Catarse e alegria compartilhada. Sigmund Freud falou da catarse como liberação de tensões. A Copa do Mundo permite gritar, chorar e pular sem julgamento. Para países em crise, esses 90 minutos são uma trégua emocional. Uruguai 1950 ou Marrocos 2022 mostraram, ou pelo menos assim sentiram, que o futebol dá dignidade e esperança a povos inteiros.

Solidariedade global: a massa mundialista também se organiza e torna visíveis causas. Campanhas contra o racismo, a homofobia ou a guerra usam a vitrine da Copa do Mundo porque sabem que ali a humanidade está olhando.

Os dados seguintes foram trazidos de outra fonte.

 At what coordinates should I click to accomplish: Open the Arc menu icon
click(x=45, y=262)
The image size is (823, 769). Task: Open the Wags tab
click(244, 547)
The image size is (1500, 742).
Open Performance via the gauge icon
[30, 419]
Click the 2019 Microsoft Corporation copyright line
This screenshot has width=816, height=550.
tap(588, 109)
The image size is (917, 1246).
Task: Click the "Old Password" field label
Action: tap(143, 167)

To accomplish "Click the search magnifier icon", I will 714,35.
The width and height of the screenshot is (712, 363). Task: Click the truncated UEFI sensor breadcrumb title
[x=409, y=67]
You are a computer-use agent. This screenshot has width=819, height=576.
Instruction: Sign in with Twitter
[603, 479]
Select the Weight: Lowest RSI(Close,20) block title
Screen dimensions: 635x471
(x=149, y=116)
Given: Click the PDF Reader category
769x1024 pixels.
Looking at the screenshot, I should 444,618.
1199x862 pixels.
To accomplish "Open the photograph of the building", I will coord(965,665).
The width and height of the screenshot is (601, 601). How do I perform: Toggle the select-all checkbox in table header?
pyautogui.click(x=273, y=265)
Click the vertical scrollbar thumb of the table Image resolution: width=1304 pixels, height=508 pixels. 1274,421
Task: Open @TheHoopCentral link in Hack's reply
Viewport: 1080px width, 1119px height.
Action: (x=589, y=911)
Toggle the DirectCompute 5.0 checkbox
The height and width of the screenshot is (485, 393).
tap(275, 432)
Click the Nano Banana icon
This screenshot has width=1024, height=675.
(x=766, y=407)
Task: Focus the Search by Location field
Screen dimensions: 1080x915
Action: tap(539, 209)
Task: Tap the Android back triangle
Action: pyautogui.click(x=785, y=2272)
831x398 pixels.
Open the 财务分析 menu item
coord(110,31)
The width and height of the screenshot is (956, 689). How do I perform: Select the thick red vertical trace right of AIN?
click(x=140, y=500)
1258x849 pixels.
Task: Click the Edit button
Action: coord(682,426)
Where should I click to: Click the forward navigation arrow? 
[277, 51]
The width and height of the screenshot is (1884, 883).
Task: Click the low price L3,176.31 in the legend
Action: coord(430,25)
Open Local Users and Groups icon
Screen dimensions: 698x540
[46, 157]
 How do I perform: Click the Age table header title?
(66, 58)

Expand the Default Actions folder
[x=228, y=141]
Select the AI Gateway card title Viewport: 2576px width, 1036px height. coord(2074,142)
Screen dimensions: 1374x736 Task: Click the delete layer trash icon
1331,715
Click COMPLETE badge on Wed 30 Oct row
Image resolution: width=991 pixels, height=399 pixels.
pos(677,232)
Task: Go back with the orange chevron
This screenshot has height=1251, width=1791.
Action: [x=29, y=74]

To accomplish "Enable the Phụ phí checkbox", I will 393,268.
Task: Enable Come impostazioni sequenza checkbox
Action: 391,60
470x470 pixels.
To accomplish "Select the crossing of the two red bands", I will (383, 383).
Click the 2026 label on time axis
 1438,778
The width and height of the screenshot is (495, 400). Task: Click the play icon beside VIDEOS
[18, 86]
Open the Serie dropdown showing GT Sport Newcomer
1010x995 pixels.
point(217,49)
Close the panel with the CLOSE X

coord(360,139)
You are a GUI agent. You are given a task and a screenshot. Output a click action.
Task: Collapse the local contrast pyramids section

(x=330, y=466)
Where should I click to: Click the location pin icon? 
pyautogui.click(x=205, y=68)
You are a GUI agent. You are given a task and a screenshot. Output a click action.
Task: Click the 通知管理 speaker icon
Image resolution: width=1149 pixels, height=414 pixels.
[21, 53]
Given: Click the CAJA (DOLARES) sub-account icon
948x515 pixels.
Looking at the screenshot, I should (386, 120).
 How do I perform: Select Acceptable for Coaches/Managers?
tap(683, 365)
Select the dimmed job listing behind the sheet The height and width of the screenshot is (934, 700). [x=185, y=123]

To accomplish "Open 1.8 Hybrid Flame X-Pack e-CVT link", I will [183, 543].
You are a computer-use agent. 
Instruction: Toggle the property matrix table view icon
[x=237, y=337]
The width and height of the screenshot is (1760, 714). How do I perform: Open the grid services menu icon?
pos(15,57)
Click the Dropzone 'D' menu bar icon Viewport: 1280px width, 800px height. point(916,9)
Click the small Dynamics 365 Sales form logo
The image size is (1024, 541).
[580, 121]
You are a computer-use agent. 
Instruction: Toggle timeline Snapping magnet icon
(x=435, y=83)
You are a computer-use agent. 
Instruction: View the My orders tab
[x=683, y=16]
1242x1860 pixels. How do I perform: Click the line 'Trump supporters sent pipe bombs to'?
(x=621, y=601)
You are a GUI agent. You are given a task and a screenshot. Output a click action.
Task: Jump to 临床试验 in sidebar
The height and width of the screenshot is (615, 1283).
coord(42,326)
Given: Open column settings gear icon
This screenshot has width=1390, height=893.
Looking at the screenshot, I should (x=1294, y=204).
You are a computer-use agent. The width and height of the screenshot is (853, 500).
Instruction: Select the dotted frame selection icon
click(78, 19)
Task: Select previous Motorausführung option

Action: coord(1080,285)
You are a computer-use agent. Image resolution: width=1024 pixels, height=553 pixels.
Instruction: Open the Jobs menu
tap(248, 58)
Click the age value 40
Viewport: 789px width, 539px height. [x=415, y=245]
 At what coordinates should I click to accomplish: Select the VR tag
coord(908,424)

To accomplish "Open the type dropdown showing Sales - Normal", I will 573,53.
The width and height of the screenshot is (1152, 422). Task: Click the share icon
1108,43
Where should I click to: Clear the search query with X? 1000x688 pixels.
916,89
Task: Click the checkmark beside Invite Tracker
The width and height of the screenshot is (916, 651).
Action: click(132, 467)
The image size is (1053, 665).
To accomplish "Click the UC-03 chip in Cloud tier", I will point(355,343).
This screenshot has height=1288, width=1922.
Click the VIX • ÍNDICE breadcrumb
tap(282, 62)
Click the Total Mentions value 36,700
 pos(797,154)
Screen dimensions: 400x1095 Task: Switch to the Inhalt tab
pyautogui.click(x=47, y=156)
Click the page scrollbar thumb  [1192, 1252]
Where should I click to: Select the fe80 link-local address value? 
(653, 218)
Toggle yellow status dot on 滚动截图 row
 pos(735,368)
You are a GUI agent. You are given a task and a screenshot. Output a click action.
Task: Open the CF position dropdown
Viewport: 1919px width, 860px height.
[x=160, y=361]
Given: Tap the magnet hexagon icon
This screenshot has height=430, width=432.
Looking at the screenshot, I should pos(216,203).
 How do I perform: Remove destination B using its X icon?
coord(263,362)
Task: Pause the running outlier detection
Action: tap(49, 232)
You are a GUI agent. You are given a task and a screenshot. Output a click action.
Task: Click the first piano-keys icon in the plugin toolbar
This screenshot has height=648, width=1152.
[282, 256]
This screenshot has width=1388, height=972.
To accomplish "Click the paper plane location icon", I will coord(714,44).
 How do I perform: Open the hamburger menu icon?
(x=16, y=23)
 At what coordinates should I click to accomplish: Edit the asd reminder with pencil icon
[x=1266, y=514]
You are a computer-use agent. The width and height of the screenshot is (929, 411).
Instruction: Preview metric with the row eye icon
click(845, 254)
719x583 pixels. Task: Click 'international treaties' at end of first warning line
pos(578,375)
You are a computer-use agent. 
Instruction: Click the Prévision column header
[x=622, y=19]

Mas também há aspectos negativos que não devemos ignorar:

Perda da individualidade e violência. Quando a massa se sente anônima, dilui-se a responsabilidade pessoal. Gustave Le Bon, psicólogo, falava das massas que “pelo simples fato de fazerem parte de uma multidão, o homem desce vários degraus na escala da civilização”.

A morte de um colombiano em Guadalajara é um terrível exemplo. O rival deixa de ser humano e torna-se um símbolo a ser destruído.

Nacionalismo exacerbado. Sem raciocinar, entrega-se a vida contra a vida dos que são de outro país.

Manipulação e alienação. Os governos usam a Copa do Mundo como “pão e circo”. Quanto mais espetáculo houver, menos a população pensa, só quer se divertir.

Argentina 1978, sob ditadura militar, é o caso mais citado; enquanto se torturava a 30 metros do estádio Monumental, a massa cantava gols. Ou o evento é usado para ganhar eleitores. Os cidadãos acreditam que seu governo lhes presenteou uma Copa do Mundo. A festa anestesia a crítica social.

Consumismo e fanatismo. A massa mundialista também é massa consumidora, e muito. Endivida-se para viajar, compra o que a publicidade lhe dita e eleva jogadores a semideuses. Isso, a FIFA sabe muito bem, tem sido a grande vencedora do fanatismo de muitos torcedores, dentro e fora do estádio.

A Copa do Mundo desnuda uma verdade incômoda: somos seres profundamente tribais. A massa pode ser o abraço satisfatório (sentem-se “amigos” no estádio) ou o linchamento mais cruel.

Como disse Ortega y Gasset: “O homem-massa é aquele que não exige nada de si, mas se contenta com o que é e aplaude a si mesmo”.